BioWorld International Correspondent

TORONTO - Stem cell research offers exciting prospects for new treatments, but the challenge is to find safe and effective, but also scaleable, approaches that will be available a reasonable cost to the large number of patients who could benefit.

Not only that, those stringent requirements must be met in the least ethically challenging way, Simon Best, president and CEO of Ardana Biosciences Ltd. in Edinburgh, Scotland, told delegates at the BIO 2000 International Exhibition & Convention here Monday at a session titled "Frontiers in Stem Cell Research."

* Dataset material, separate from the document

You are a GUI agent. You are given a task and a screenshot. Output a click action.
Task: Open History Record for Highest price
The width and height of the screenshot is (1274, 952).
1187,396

"The heat and emotion of debate on stem cell use is more heated [in the U.S.] than anywhere else," he said. But at this stage of the research it is necessary to explore all possible approaches to stem cell therapy, including using embryonic stem cells, he said.

Lord Sainsbury, the UK minister for science, said the UK government had recognized the potential contribution stem cell therapy could make to treat a range of diseases, but also acknowledged that there are differing views on the ethics of the research. Following extended debate the UK government decided to allow stem cell research using embryos.

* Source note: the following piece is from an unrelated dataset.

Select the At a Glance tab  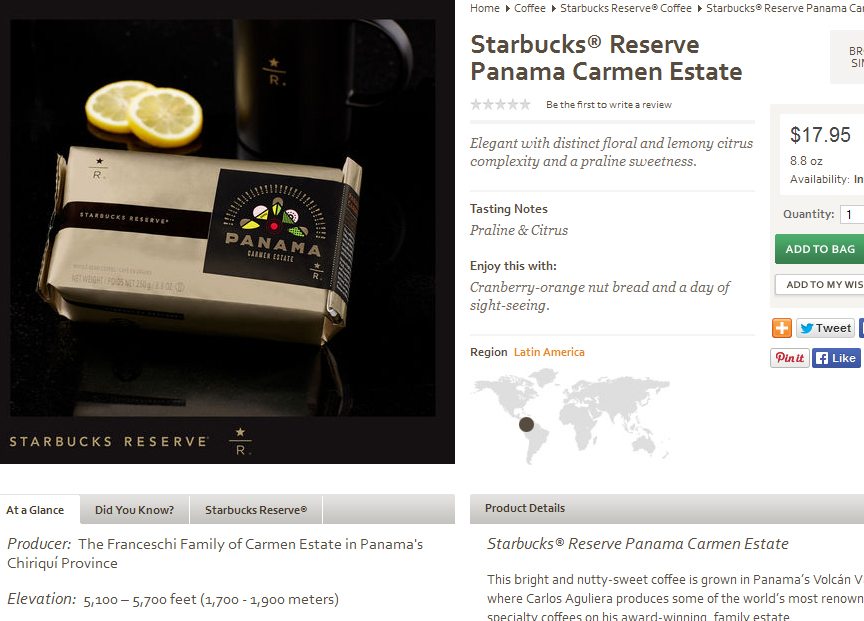35,510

"We therefore have a situation in the UK where we have a clear, stable regulatory framework which allows therapeutic cloning, because of the huge benefits," he said.

For now, researchers in the U.S. who want federal funding are limited to working with embryonic stem cell lines derived before Aug. 9, 2001. This so-called "Bush Database" now numbers 80 cell lines, according to Mark Rohrbaugh, head of technology transfer at the National Institutes of Health, who is responsible for negotiating rights with the owners of the cell lines.

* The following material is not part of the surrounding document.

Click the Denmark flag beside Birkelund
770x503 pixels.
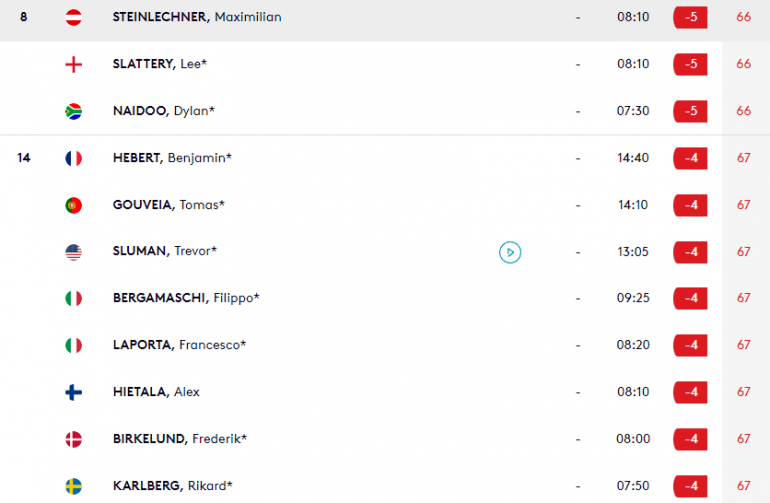click(74, 439)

However, Alan Colman, of ES Cell International Pte. Ltd. in Singapore, one of the three companies currently supplying embryonic stem cell lines, said most of the 80 consist of a frozen cell mass and it is not clear if they will produce viable cell lines. "It sounds easy, but growing these cells is enormously difficult," he said. "Probably only 20 to 25 will make it through."

In addition, most of the cell lines in the Bush Database have been raised on a mouse cell substrate, meaning that if they do advance as far as therapeutic entities the FDA would treat them as xenotransplantation products.

ES Cell International recently succeeded in growing stem cell lines on human feeders, meaning they will not be treated as xenotransplant products and thus will supersede most of the 80 lines in the Bush Database.

Colman added that human embryonic stem cells are now showing the same versatility that has already been demonstrated using mouse embryonic stem cells, animal models have shown the efficacy of the approach, and therapeutically acceptable human stem cell lines are now being made.

Despite this encouraging progress, Martin Edwards, CEO of ReNeuron Ltd., a stem cell company in Guildford, UK, said there remains significant hurdles in product development of stem cells. "The lack of precedent leads to uncertainty," he said.

In particular, GMP issues are not defined, there is concern at the possibility of tumor formation, and although the in vivo models are good it is not certain they will be valid in human therapy.